I've puzzled a bit over why Humana is taking this tack, since high-deductible plans are far less profitable for insurers than "full-service" offerings such as HMOs and PPOs. My best guess is that McCallister and his fellow executives see the writing on the wall and figure that rising costs will make full-service plans unaffordable to all but a few before long. And if national healthcare reform ends up mandating insurance coverage for all, Humana had better have something affordable to sell -- and that means cheaper high-deductible plans. Even if each plan is less profitable, a mandate would go a long way toward helping Humana make up the difference in volume.

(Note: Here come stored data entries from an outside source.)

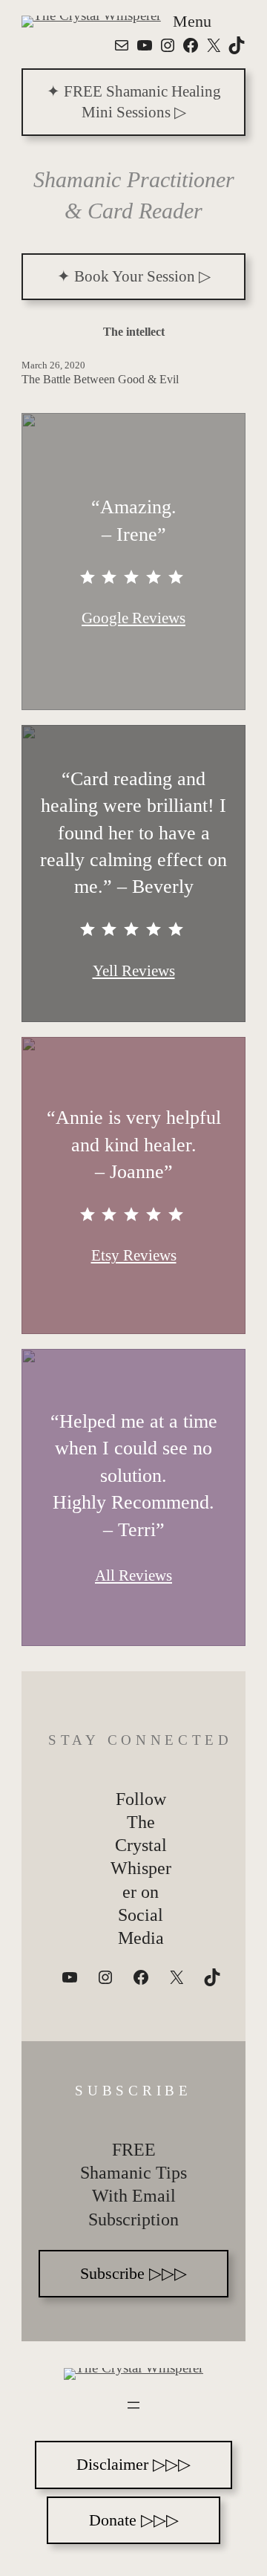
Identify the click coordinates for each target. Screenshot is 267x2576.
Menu (192, 21)
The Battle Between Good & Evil (100, 379)
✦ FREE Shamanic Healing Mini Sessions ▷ (134, 101)
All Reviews (133, 1575)
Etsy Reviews (134, 1255)
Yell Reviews (134, 971)
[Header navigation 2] (133, 2405)
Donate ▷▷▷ (134, 2520)
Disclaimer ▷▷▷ (133, 2464)
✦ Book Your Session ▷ (134, 276)
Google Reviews (133, 618)
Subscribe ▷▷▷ (133, 2273)
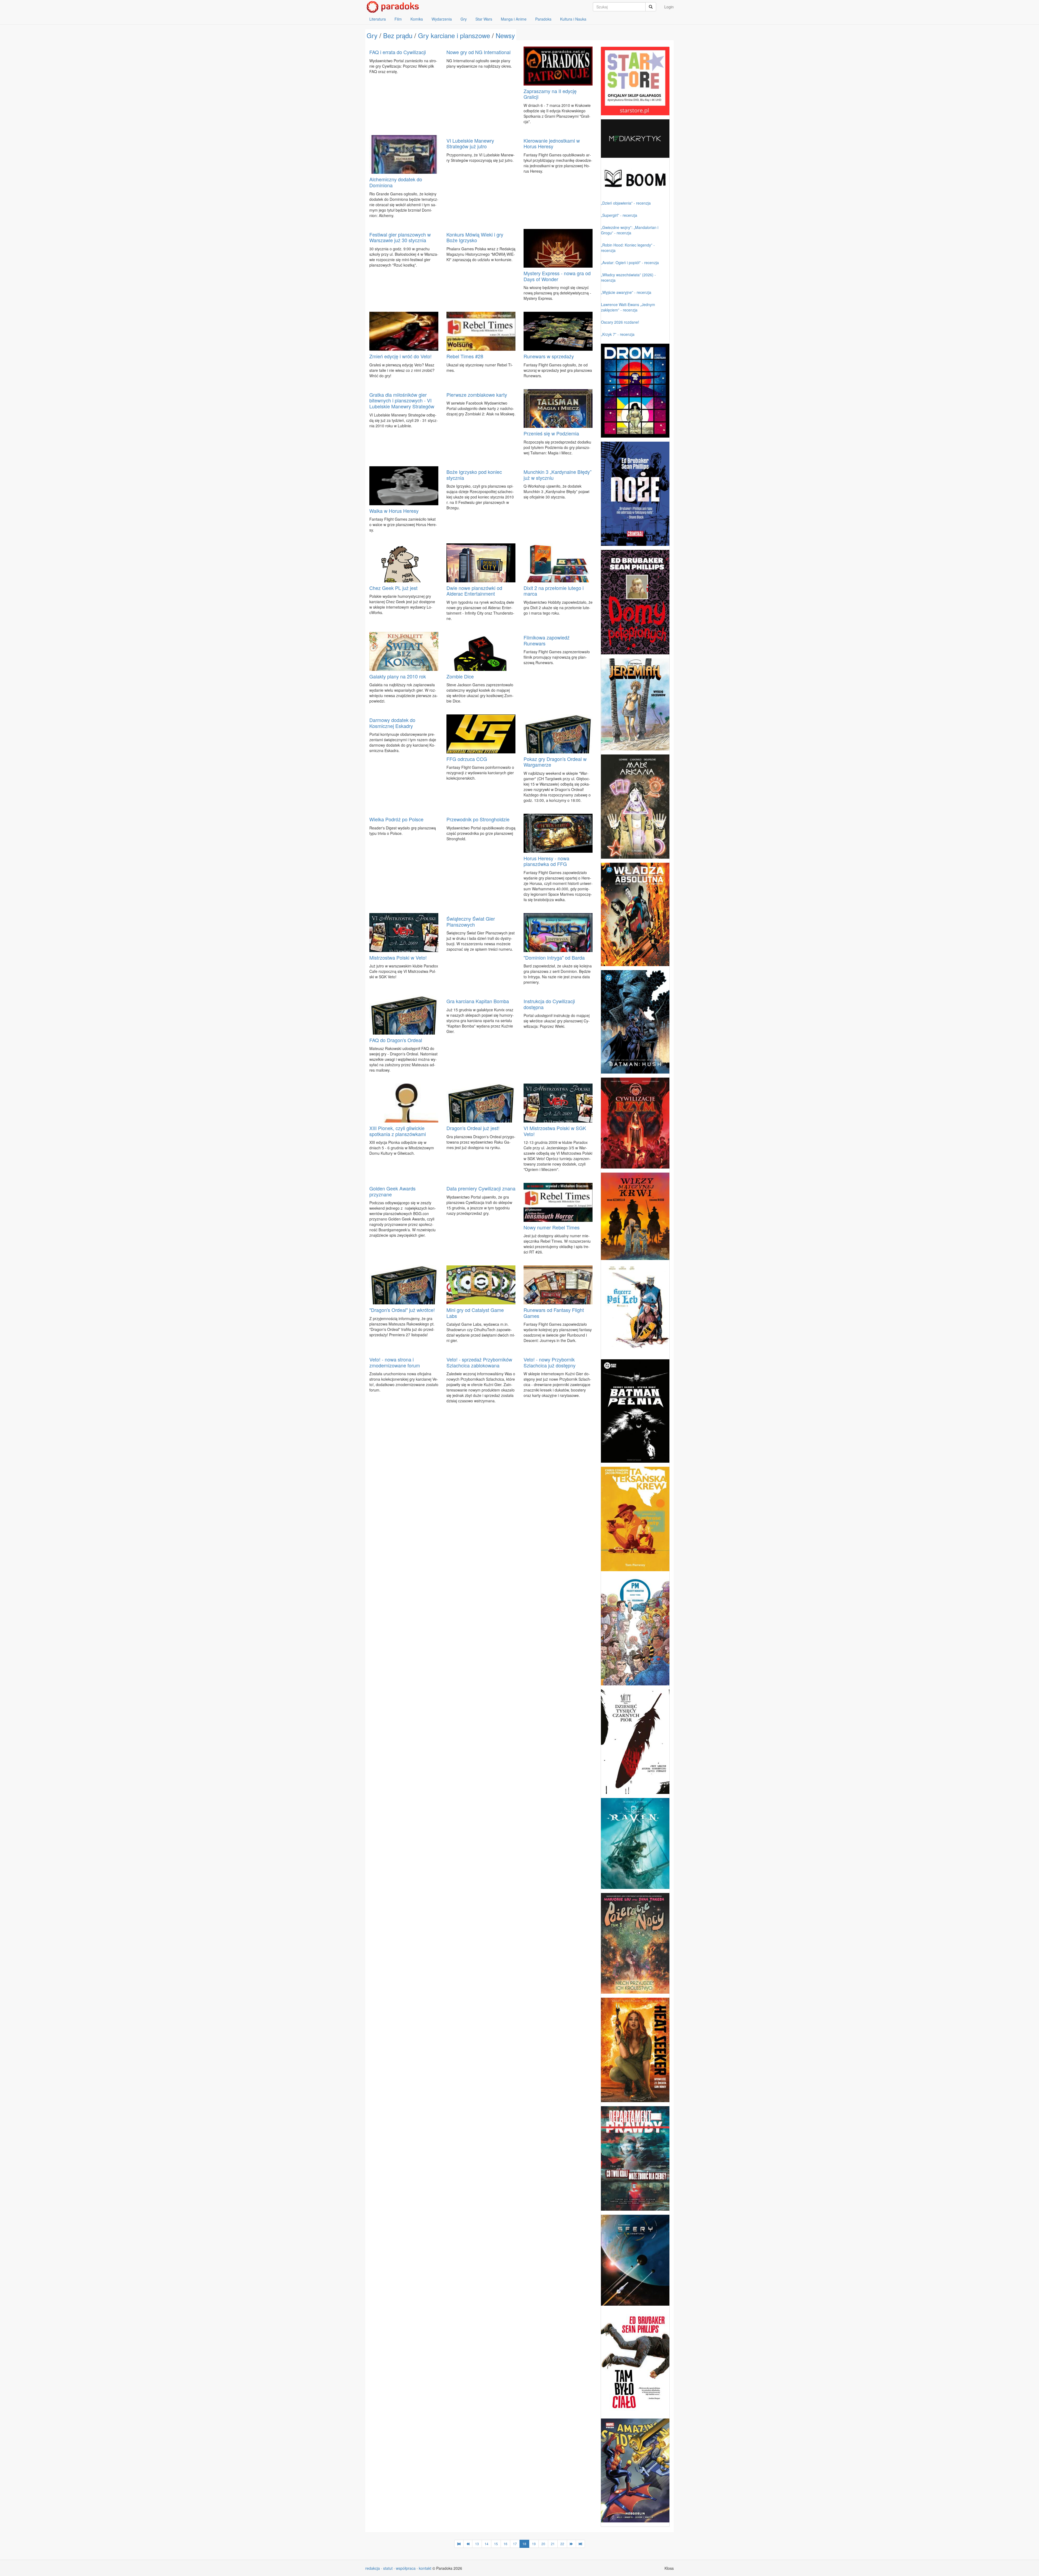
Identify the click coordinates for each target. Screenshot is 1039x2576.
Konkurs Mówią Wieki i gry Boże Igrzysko (474, 237)
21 (553, 2543)
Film (398, 19)
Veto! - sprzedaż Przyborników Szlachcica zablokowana (479, 1362)
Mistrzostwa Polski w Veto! (398, 957)
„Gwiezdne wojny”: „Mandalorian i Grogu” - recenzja (629, 230)
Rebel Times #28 (464, 356)
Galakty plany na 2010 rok (397, 676)
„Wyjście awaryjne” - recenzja (626, 292)
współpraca (406, 2568)
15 (496, 2543)
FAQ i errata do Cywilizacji (397, 51)
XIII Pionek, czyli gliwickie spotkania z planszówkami (397, 1130)
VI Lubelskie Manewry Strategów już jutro (470, 143)
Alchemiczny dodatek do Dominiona (395, 182)
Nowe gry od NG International (478, 51)
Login (669, 6)
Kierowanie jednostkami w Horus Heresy (552, 143)
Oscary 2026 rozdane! (620, 322)
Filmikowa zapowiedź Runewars (547, 640)
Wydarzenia (442, 19)
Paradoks (543, 19)
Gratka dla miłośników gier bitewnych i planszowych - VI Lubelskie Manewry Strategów (401, 400)
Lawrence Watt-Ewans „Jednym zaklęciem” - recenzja (628, 307)
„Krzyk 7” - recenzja (617, 334)
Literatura (377, 19)
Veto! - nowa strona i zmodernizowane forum (394, 1362)
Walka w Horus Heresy (394, 510)
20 (543, 2543)
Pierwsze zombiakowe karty (476, 394)
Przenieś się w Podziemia (551, 433)
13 (477, 2543)
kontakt (425, 2568)
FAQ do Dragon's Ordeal (395, 1039)
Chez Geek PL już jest (393, 587)
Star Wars (483, 19)
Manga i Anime (514, 19)
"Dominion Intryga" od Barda (554, 957)
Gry (464, 19)
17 (515, 2543)
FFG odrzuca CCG (466, 758)
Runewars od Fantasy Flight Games (554, 1312)
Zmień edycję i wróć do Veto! (400, 356)
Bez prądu (397, 35)
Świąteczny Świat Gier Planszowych (470, 921)
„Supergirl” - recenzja (619, 215)
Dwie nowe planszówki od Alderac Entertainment (474, 590)
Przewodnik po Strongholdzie (477, 819)
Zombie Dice (460, 676)
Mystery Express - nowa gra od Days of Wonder (557, 276)
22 (562, 2543)
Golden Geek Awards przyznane (392, 1191)
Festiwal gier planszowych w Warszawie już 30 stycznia (400, 237)
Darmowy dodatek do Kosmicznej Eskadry (392, 722)
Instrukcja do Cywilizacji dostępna (549, 1003)
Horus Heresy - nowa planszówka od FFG (546, 861)
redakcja (372, 2568)
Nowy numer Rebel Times (552, 1227)
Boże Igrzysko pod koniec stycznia (474, 474)
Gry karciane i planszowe (454, 35)
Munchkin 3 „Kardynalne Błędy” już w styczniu (557, 474)
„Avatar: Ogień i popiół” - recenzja (630, 262)
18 (524, 2543)
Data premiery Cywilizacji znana (480, 1188)
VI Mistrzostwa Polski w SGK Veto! (555, 1130)
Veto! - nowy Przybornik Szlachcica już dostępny (550, 1362)
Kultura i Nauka (573, 19)
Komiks (416, 19)
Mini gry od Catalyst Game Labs (475, 1312)
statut (388, 2568)
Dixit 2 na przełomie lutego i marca (554, 590)
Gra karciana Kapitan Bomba (477, 1001)
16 (505, 2543)
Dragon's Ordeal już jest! (472, 1127)
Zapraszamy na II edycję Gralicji (550, 93)
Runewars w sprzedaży (549, 356)
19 (534, 2543)
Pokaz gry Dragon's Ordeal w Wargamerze (555, 761)
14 (486, 2543)
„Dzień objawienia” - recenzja (626, 203)
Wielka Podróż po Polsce (396, 819)
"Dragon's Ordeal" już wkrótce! (402, 1309)
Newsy (505, 35)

Postscript: ChangeNow4Health also seems to be waging a charm offensive with some healthcare bloggers -- in some cases, by wielding its checkbook. For instance, last month Jen McCabe Gorman interviewed Elizabeth Bierbower, Humana's VP for product innovation, over at The Health Care Blog, a site known for its often stinging criticism of insurers. In an odd coincidence, however, ChangeNow4Health decided to sponsor the blog shortly after the interview, a fact that Gorman disclosed in her item with the following disclaimer:

Full Disclosure: Shortly after this interview was conducted, ChangeNow4Health became a sponsor of The Health care Blog. However, if you think that in any way influenced the content of this article, you don't know the Health 2.0 folks very well--
Another unusual coincidence: Dmitriy Kruglyak of Trusted.MD called ChangeNow4Health "very impressive" in an interview with McCallister last November. According to Bierbower, Kruglyak is now "moderating" one of the ChangeNow4Health "community blogs." (No word yet on whether that's a compensated position, although I've asked Dmitriy by email.)

Update: Dmitriy tells me by email -- and again in comments -- that he is getting compensated for his work with ChangeNow4Health "in line with typical freelance writer and part-time community moderator gigs."